Before Wisconsin's 24-12 victory over Northwestern Saturday, defensive coordinator Bret Bielema came into the locker room to pump up the Badgers.
"He came in and knocked over the trashcans; he was screaming and cussing … this is the game, so when your coach's coming in screaming, of course you're going to go out there and get pumped. He's crazy," junior will linebacker Dontez Sanders laughed.
So what does Bielema have to say?
"I'd rather not comment," he smiled. "I think the thing I was concerned about … was no letdown … I wanted those guys to understand was I was standing out there on the 50-yard line when they came out and they were pretty sure and pretty confident in their own beliefs, talking about Northwestern, what they're going to do."
While Bielema may underplay his pre-game talk, what is indisputable is that despite being bruised and battered, the Wisconsin defense managed to hold the Wildcats off the scoreboard until late in the third quarter, preserving an important victory and improving the Badgers' record to 8-0 (5-0 in the Big Ten).
Playing without three of their defensive starters, including two of the Badgers' dominating front four, Wisconsin dug deep to hold speedy senior running back Nick Herron and junior quarterback Brett Basanez to minimum yardage. With senior ends Erasmus James and Jonathan Welsh both out with injuries sustained last weekend against Purdue, the d-line looked a lot younger—not to mention smaller. Without James and Welsh, Wisconsin played with 37 fewer pounds on the line with sophomore Joe Monty and freshman Jamal Cooper in their place. Nonetheless, Cooper said he was given minimal advice to fill the big shoes of Welsh.

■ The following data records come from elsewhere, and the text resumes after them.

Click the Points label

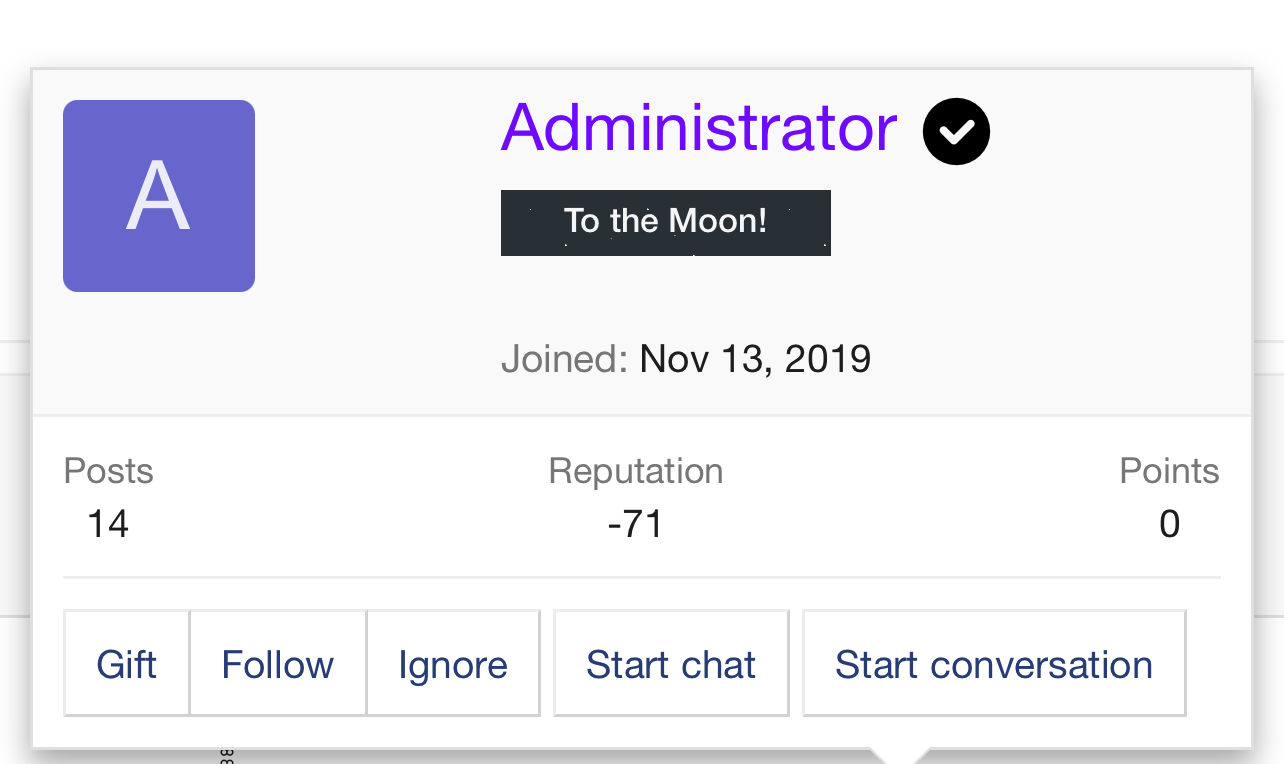click(1170, 471)
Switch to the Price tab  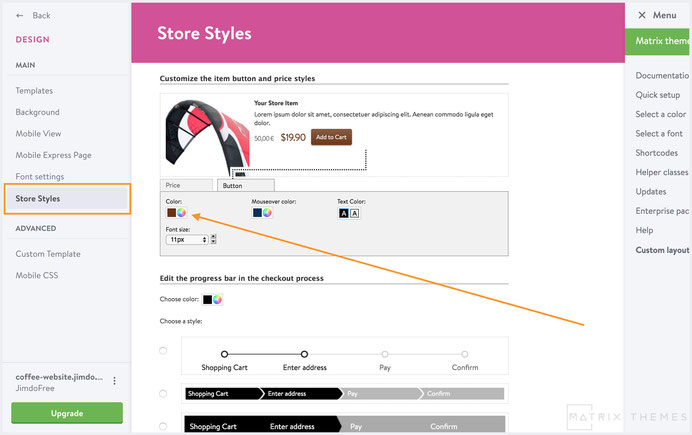pyautogui.click(x=186, y=185)
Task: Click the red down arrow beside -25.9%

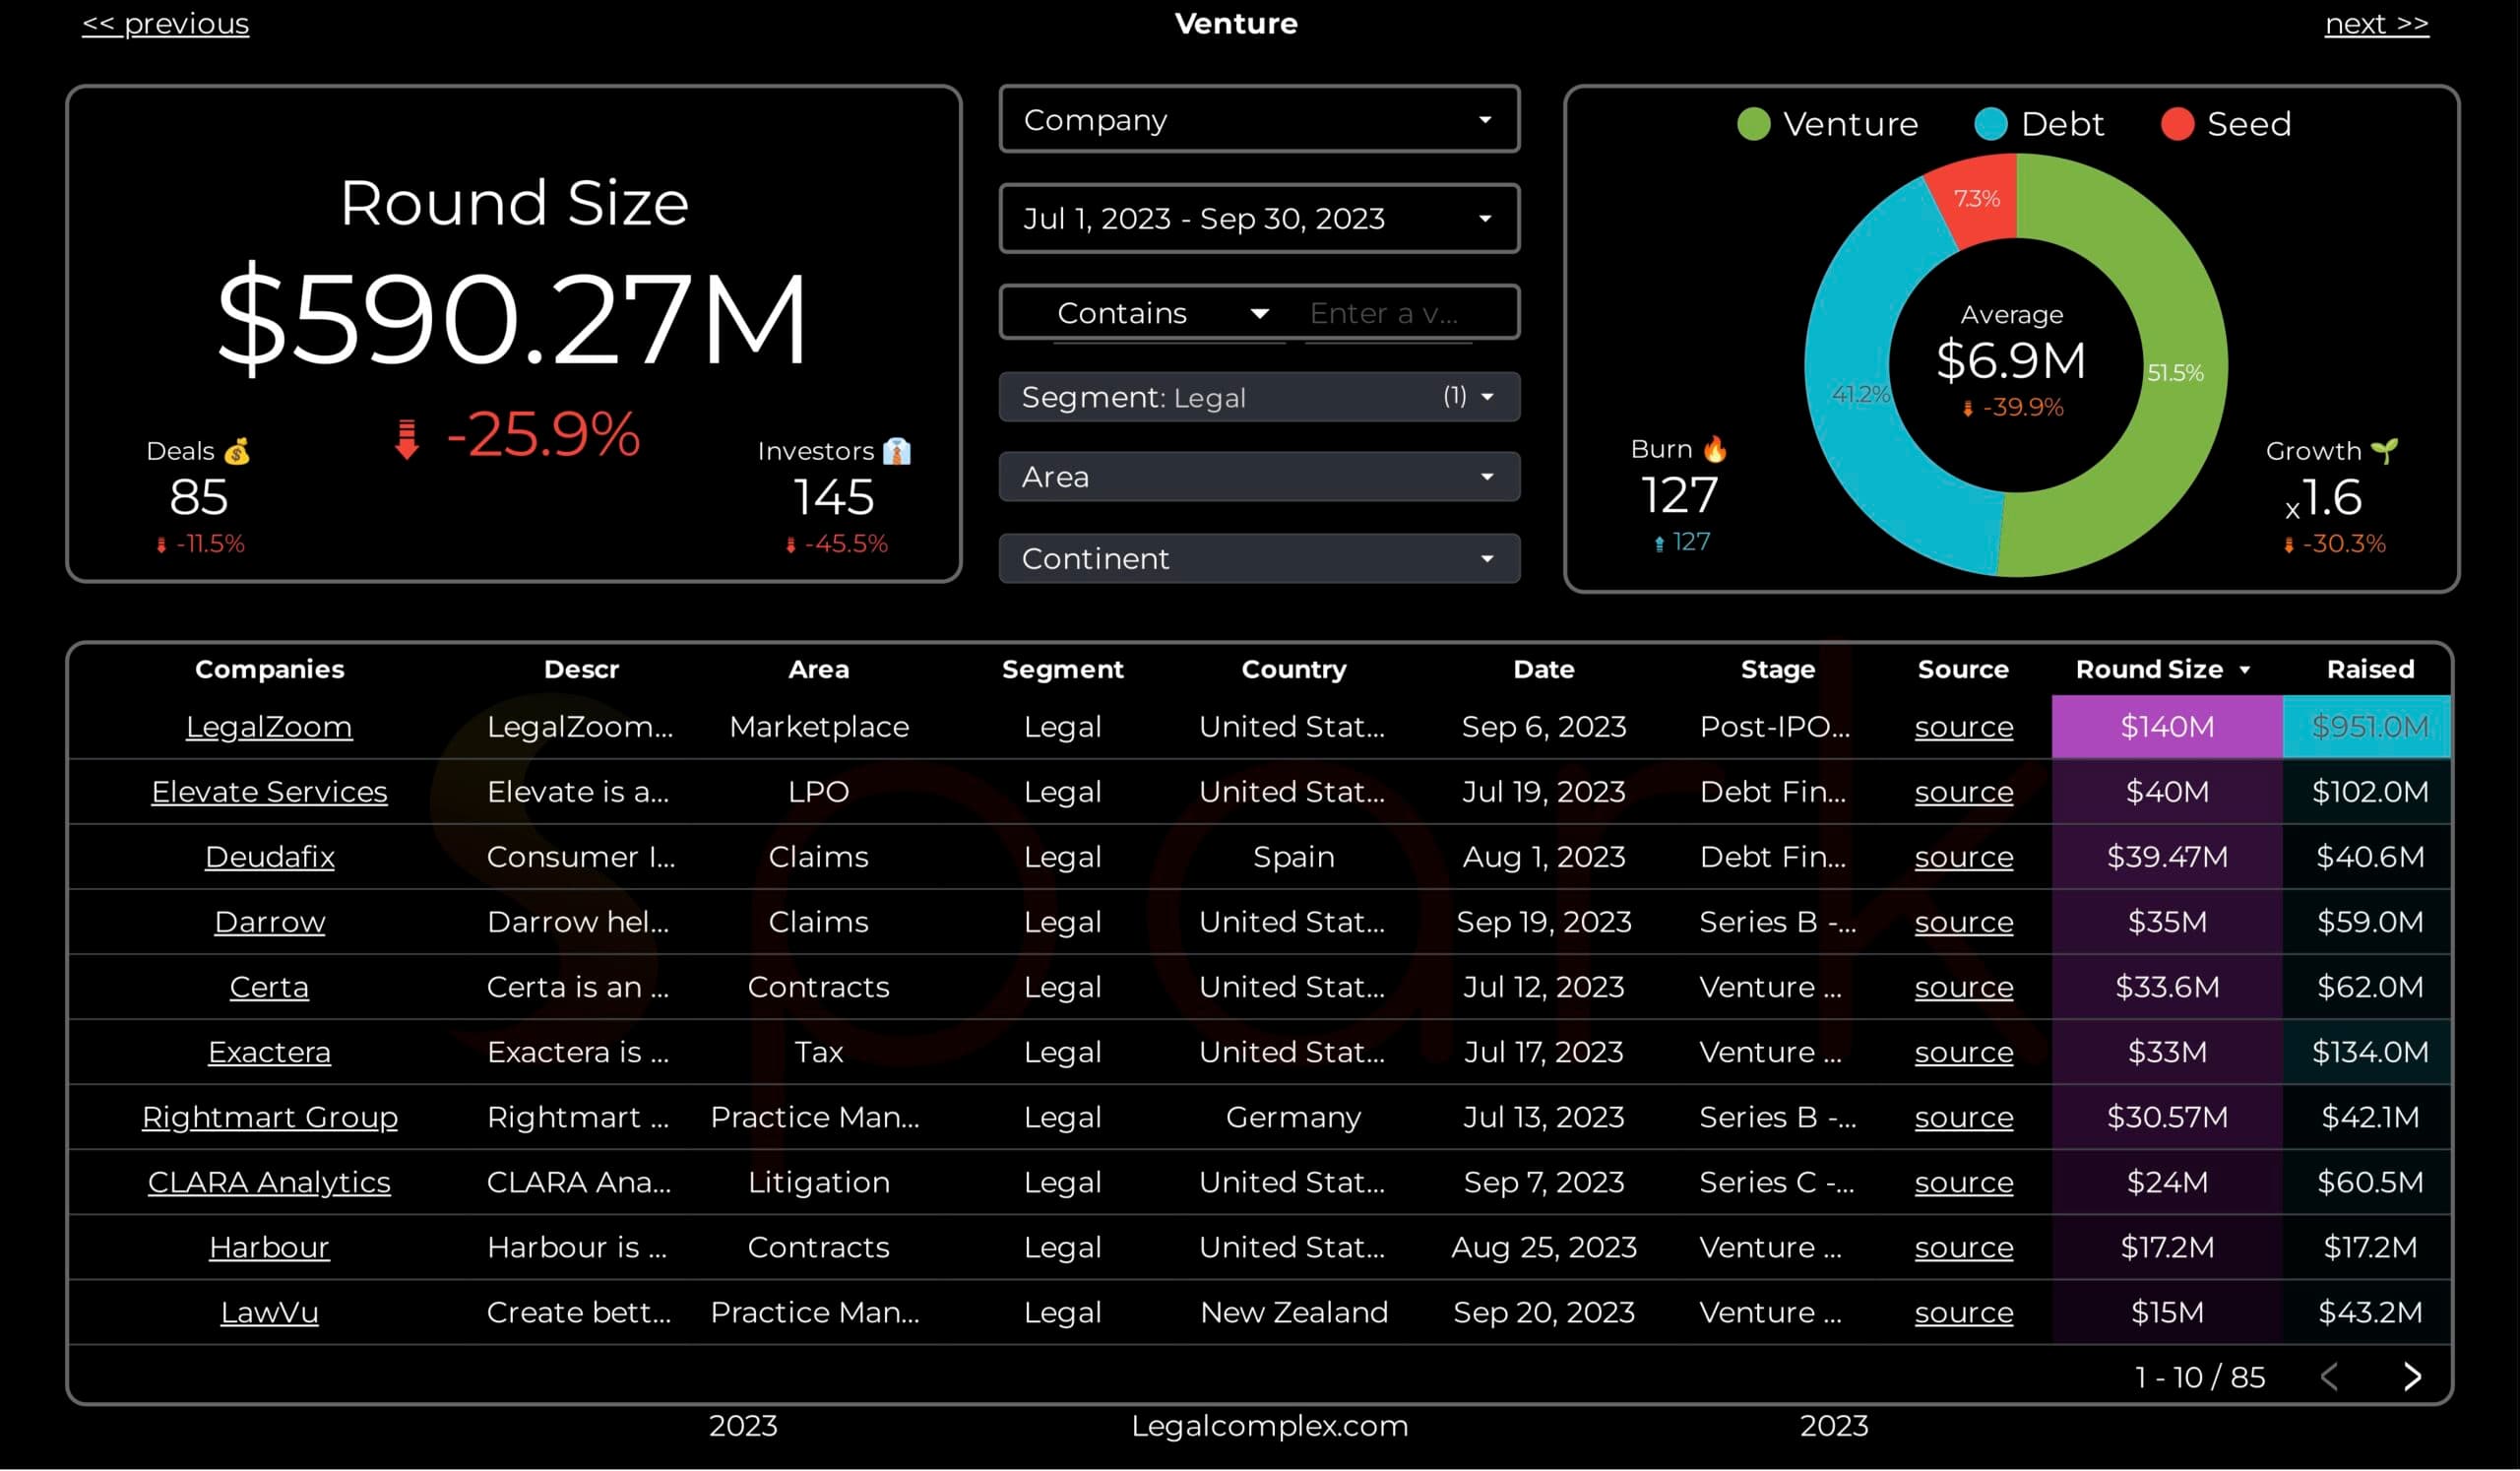Action: (406, 438)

"They had confidence in me; they trusted me, so there weren't too many words," Cooper said.
Size and experience did play a factor for the Badgers' defense, which came into this game as the top-rated unit in the country. Both Cooper and Monty were seeing their first action as starters, but despite lacking the dominant presence James and Welsh bring to the team, were lauded by teammates, in particular senior linemate Jason Jefferson.
"They stepped up big for us today," Jefferson said of Cooper and Monty, who had six tackles between the two of them. "It's expected of them; if one guy goes down, things don't change around here. So they came in here and did a pretty good job."
It was the first game this season the Badgers allowed any one player to rush for over 100 yards, but Wisconsin managed to keep Basanez, who completed just 16 of 37 passes, from finding any rhythm.
Once again UW came extremely close to the much-desire shutout, but fell short. After going up 24-0 at the end of the third, Basanez led an extended drive that lasted just under six minutes for 65 yards. The possibility of a shutout increased when the Northwestern field goal was wide left and the Badgers regained the ball on their own 20-yard line. However, the offense was unable to provide much relief time for the tired defense and went three and out.
On the ensuing Wildcat drive, Basanez drove his team quickly down the field before finding Mark Philmore in the end zone for a 29-yard touchdown. An onside kick kept the offense off the field, and the Badger defense, which had previously allowed an average of eight points per game, gave up a second touchdown.
"Our mentality is to make each team earn everything," senior safety Jim Leonhard said. "In the first half I think you saw that. In the second half, (Northwestern) made some plays on some busted covers. We're just trying to make everyone earn their way down the field, and if they do it, than they're doing a good job."
The bye week could not come at a better time for the beleaguered Badgers. With a week off before battling Minnesota for Paul Bunyan's axe, Wisconsin looks to use the time to get the line healthy in preparation for the Gophers' lauded running game. For now, the Badgers hope to continue with the mantra 1 and 0, even without a game next week.
"One and 0 off the field, in school work," Sanders said. "Just get the school work done, and don't get into any stupid trouble."